** START Record set **
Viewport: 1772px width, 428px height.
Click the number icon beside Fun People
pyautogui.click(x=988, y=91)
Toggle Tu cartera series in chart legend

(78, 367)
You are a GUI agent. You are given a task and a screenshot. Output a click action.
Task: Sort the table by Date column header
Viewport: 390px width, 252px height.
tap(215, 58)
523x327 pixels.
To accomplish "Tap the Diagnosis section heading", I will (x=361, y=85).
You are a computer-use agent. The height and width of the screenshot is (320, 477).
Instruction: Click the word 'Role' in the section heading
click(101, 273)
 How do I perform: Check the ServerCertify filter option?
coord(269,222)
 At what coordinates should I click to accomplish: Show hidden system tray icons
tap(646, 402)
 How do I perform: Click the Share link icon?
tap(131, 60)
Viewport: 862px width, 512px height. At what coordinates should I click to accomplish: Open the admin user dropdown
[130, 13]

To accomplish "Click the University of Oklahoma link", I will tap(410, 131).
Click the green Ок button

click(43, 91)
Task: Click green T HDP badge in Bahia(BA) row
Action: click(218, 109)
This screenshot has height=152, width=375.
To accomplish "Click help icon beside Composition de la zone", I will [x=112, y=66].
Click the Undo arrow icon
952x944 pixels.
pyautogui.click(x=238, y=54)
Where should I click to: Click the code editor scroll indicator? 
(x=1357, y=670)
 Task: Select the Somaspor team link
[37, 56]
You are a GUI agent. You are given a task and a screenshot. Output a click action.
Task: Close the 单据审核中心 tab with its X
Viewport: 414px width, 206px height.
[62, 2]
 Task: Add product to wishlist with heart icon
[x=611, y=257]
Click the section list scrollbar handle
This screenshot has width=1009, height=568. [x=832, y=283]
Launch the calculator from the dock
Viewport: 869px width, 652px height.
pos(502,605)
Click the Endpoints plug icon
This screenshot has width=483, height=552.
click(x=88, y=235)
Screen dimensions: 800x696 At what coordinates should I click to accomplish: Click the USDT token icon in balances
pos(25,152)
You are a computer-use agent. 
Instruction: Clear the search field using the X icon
** END Record set **
What to produce:
Can you scale the lines starting at the one containing "At what coordinates should I click to accomplish: Show" and ending at the one containing "will tap(410, 131).", both included, by rewriting them all with their requests and multiplying every click coordinate in the answers by 1.3? Round each result to a whole number, with halves rounded up.

Correct response:
 At what coordinates should I click to accomplish: Show hidden system tray icons
tap(840, 523)
 How do I perform: Click the Share link icon?
tap(170, 78)
Viewport: 862px width, 512px height. At what coordinates should I click to accomplish: Open the admin user dropdown
[169, 17]

To accomplish "Click the University of Oklahoma link", I will tap(533, 170).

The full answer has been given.